## Problem statement
Return every line of the listing below word for word, with the pictures left out.

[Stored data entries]
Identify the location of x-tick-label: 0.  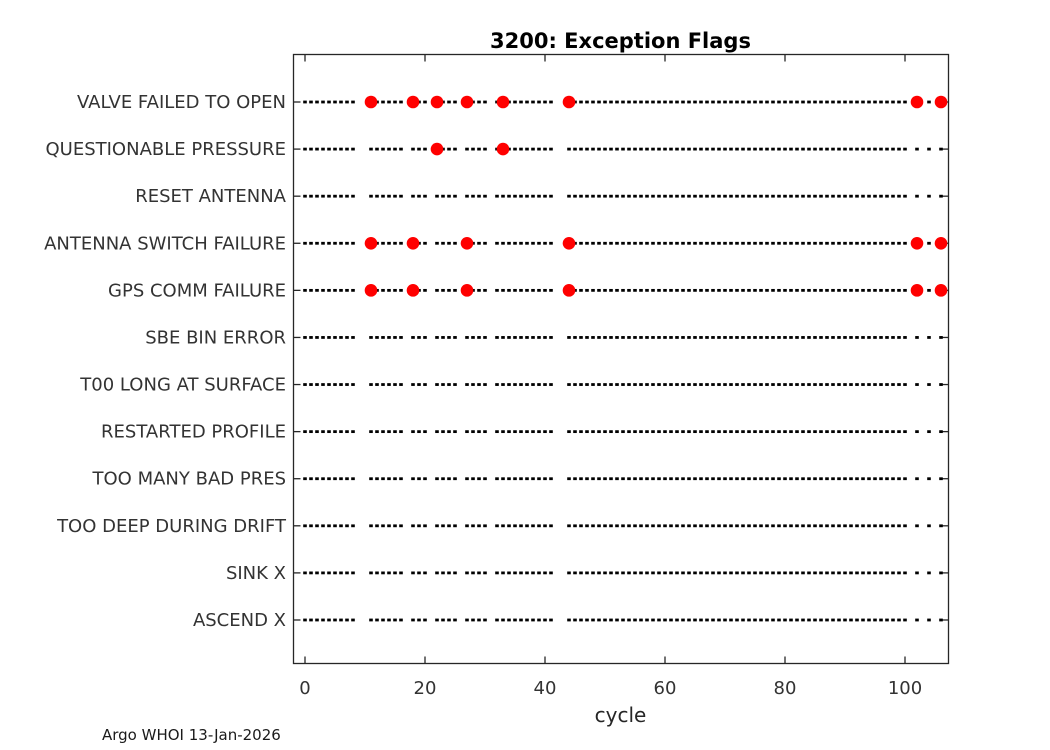
(304, 688).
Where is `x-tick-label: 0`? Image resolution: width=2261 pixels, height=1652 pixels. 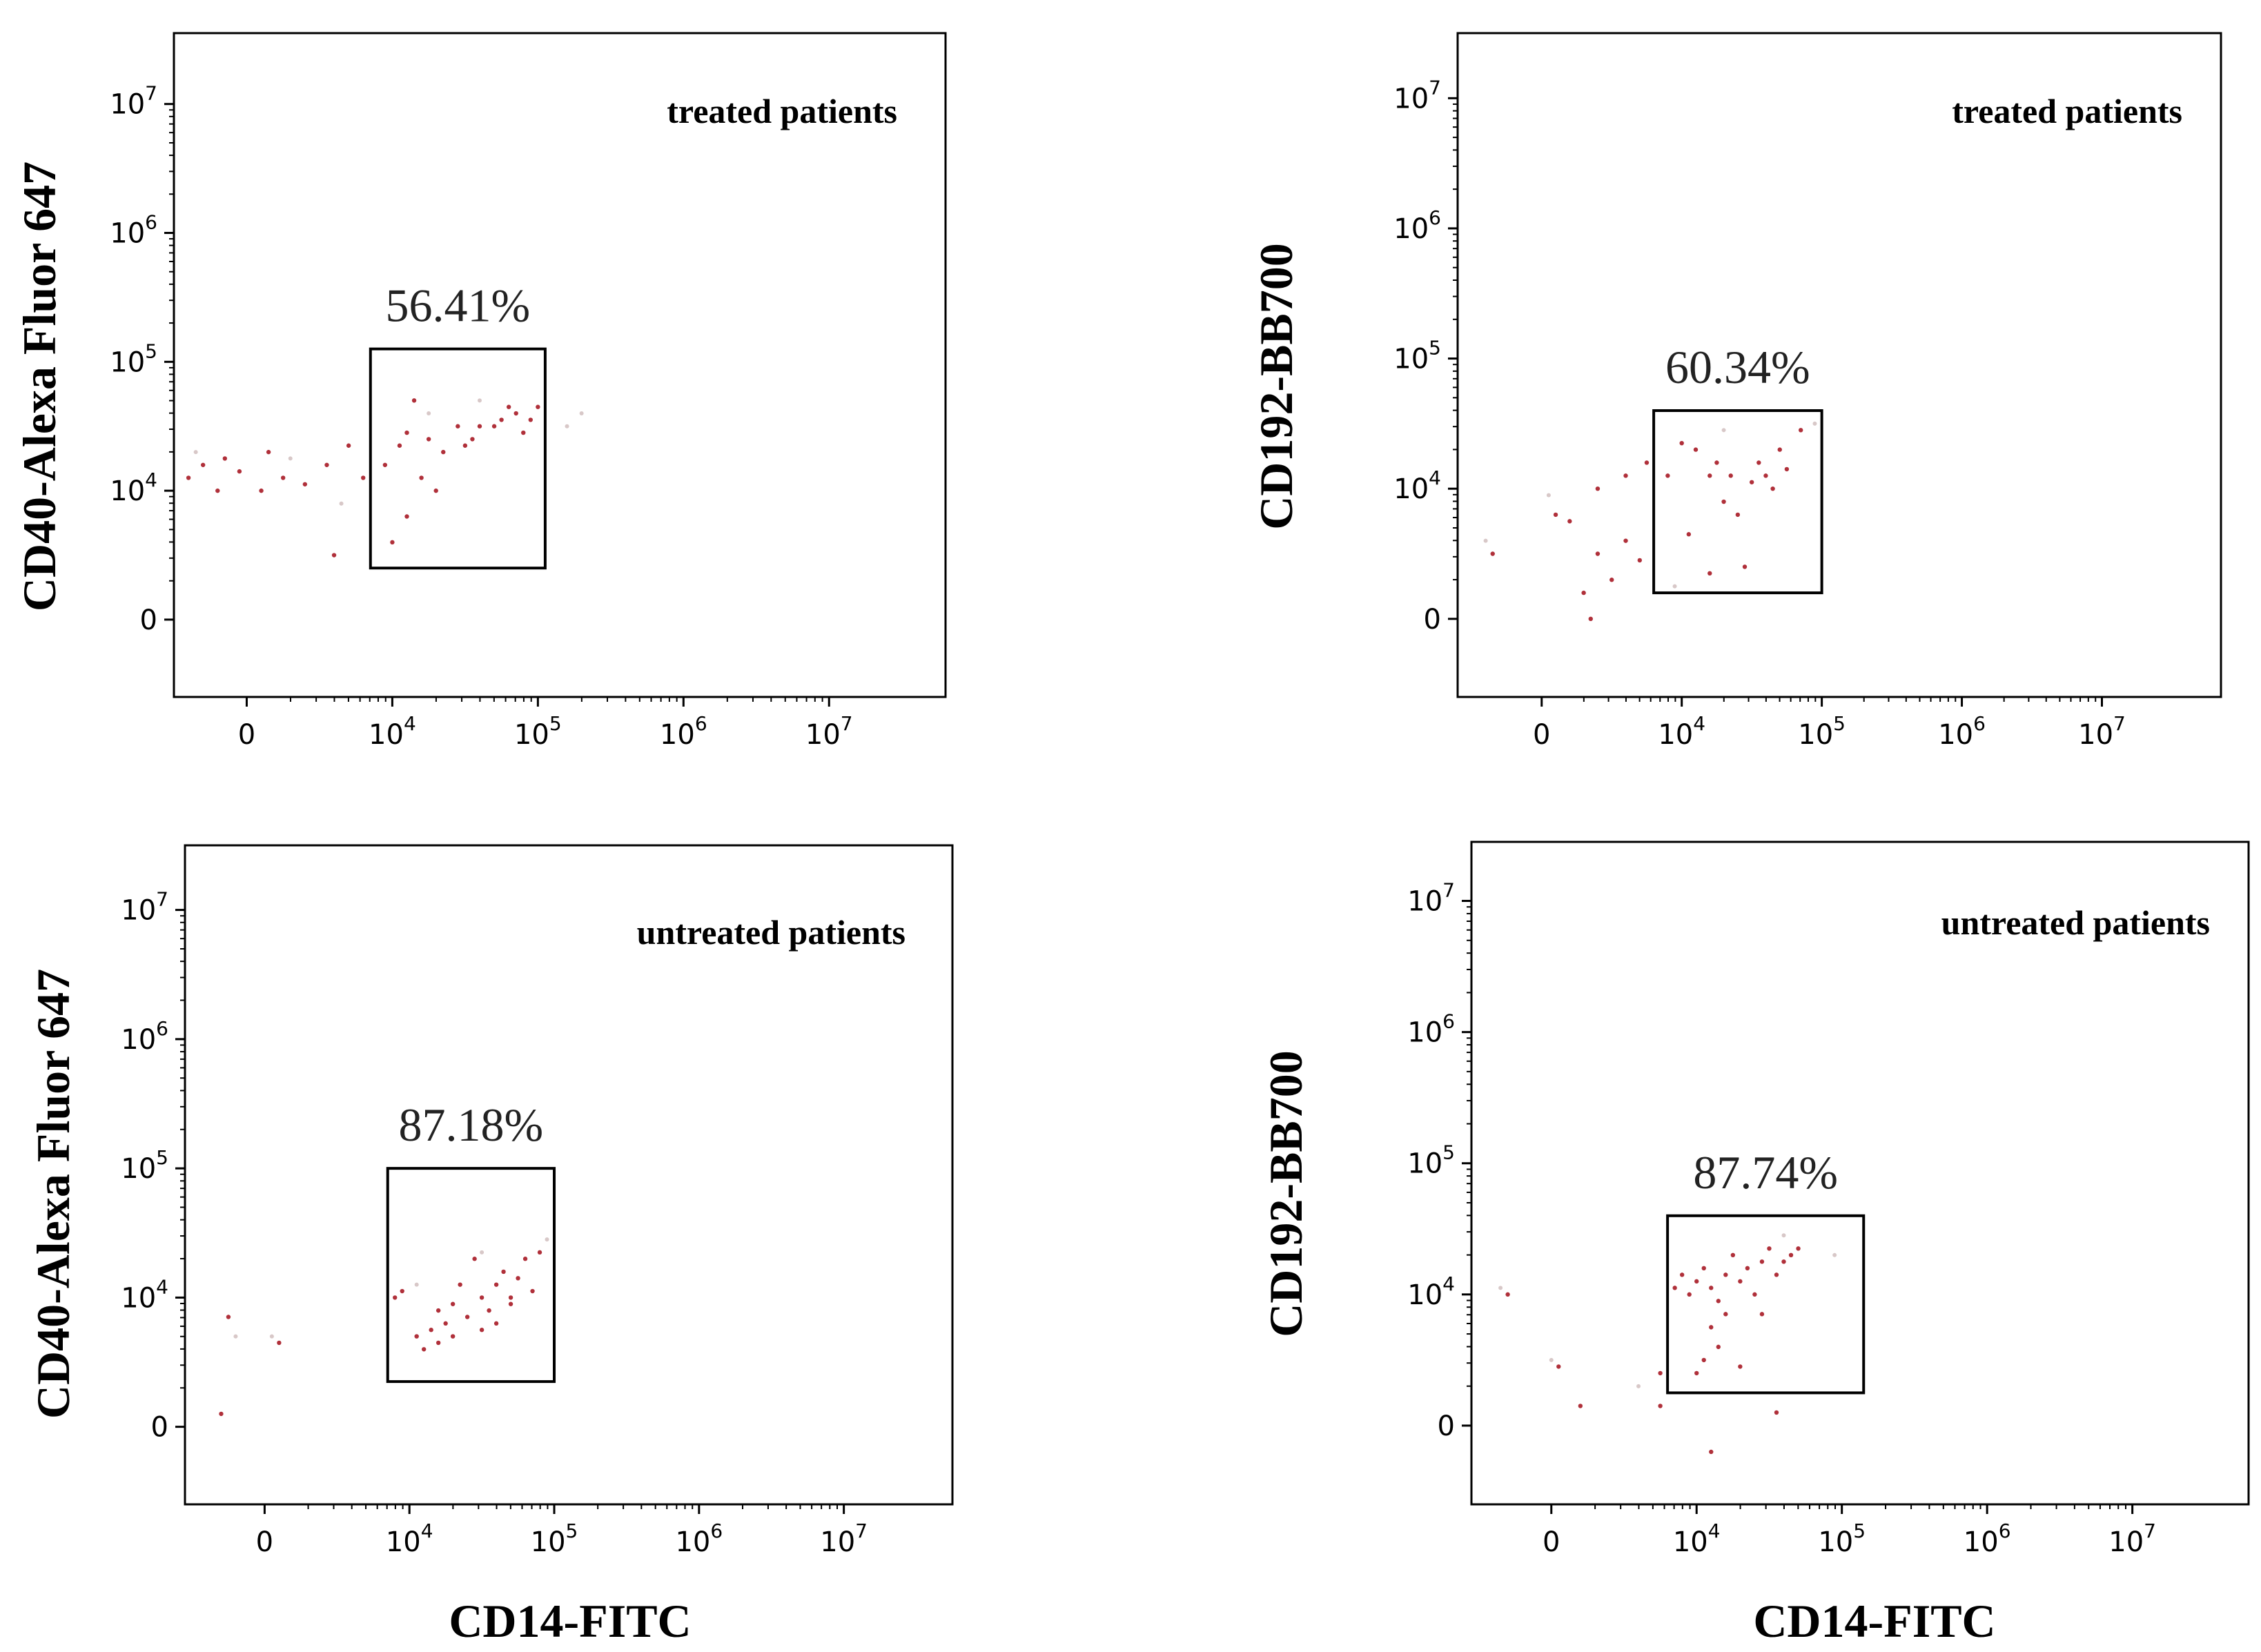
x-tick-label: 0 is located at coordinates (247, 735).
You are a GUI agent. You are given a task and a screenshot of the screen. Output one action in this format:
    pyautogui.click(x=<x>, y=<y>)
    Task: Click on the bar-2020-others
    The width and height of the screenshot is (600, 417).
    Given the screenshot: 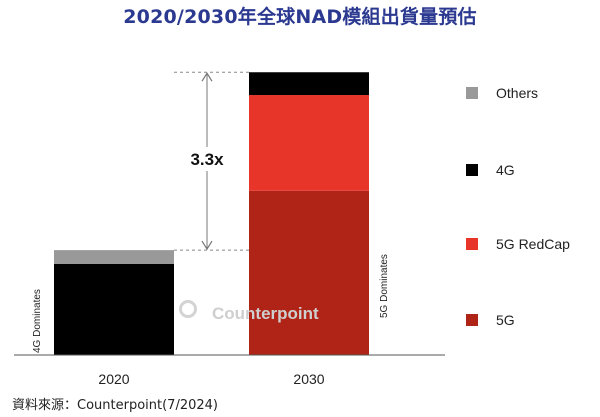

## Written solution
Identify the location of x-tick-label: 0.  
(304, 688).
Where is `x-tick-label: 0`? Image resolution: width=2261 pixels, height=1652 pixels. 
x-tick-label: 0 is located at coordinates (247, 735).
You are a GUI agent. You are given a task and a screenshot of the screen. Output one action in this format:
    pyautogui.click(x=<x>, y=<y>)
    Task: Click on the bar-2020-others
    The width and height of the screenshot is (600, 417).
    Given the screenshot: 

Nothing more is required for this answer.